Netsparker uses a variety of advanced heuristic techniques to find all entry points in web applications and test them for vulnerabilities. This includes automatic URL rewriting to provide maximum scan coverage, automated fuzzing to generate unexpected inputs that may reveal a weakness, and proprietary Proof-Based Scanning™ technology to safely test weaknesses and provide proof that the vulnerability is real.

Because web vulnerability scanners don’t rely on signatures, their effectiveness is highly dependent on the quality and maturity of the underlying heuristic scanning engine. If the scanning engine is too eager to flag suspicious responses as signs of vulnerabilities, it will flood the user with false positives. If it is too cautious or simply not advanced enough, it will miss real vulnerabilities or even bypass whole pages, for example because it can’t deal with authentication. As an industry veteran and technology leader, Netsparker knows how to strike the right balance.

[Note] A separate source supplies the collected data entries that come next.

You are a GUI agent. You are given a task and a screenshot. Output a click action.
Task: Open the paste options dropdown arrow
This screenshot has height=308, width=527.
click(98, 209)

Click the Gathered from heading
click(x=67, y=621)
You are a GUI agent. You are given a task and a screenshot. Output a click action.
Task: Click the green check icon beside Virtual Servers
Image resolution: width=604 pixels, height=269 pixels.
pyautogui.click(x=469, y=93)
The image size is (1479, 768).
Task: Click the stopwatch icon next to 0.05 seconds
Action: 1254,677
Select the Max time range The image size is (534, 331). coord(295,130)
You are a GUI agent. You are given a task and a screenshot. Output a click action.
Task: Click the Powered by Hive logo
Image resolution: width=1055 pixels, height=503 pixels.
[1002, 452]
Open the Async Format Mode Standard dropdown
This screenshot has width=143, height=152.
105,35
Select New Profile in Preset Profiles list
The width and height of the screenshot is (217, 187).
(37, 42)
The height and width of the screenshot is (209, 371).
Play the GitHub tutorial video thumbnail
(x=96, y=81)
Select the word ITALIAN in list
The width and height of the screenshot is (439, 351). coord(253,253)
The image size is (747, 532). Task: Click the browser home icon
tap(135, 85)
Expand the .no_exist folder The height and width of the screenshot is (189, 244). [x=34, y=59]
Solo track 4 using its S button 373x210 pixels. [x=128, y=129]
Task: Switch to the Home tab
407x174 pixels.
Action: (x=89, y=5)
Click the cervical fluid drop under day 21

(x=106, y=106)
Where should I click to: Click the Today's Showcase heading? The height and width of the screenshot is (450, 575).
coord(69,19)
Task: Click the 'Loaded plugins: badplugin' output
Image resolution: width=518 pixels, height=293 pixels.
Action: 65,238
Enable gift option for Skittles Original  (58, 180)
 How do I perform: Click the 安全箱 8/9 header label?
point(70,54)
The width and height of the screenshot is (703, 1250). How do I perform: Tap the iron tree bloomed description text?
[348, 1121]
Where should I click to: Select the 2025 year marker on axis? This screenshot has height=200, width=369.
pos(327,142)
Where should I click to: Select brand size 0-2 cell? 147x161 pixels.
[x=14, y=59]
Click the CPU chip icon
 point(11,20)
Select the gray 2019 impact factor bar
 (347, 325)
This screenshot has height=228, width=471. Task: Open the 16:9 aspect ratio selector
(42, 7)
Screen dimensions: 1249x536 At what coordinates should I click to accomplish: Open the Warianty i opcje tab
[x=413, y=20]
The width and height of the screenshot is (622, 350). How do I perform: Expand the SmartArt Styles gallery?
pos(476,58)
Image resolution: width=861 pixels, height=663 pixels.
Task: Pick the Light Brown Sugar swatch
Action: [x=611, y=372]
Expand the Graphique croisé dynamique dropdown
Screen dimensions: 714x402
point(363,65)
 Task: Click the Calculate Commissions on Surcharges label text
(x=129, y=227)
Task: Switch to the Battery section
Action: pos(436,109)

Get the Best of Both Worlds

The purpose of a web application security solution is to help the user improve security more efficiently than with manual testing alone. This goes way beyond vulnerability databases and even beyond scanning itself. To get measurable security improvements, you need a holistic view of web application security that pulls together accurate information from all relevant sources and applies it through effective automation.

Netsparker combines high-quality heuristic results from its industry-leading vulnerability scanning engine with information about known issues listed in vulnerability databases. All these vulnerability results are complemented by asset discovery and crawling information, warnings about outdated web technologies, detailed vulnerability descriptions complete with suggested remedies, best-practice recommendations, compliance reports, and more. This gives you a complete picture of what you need to fix in your web environment, so you can start getting real value from Netsparker in a matter of days.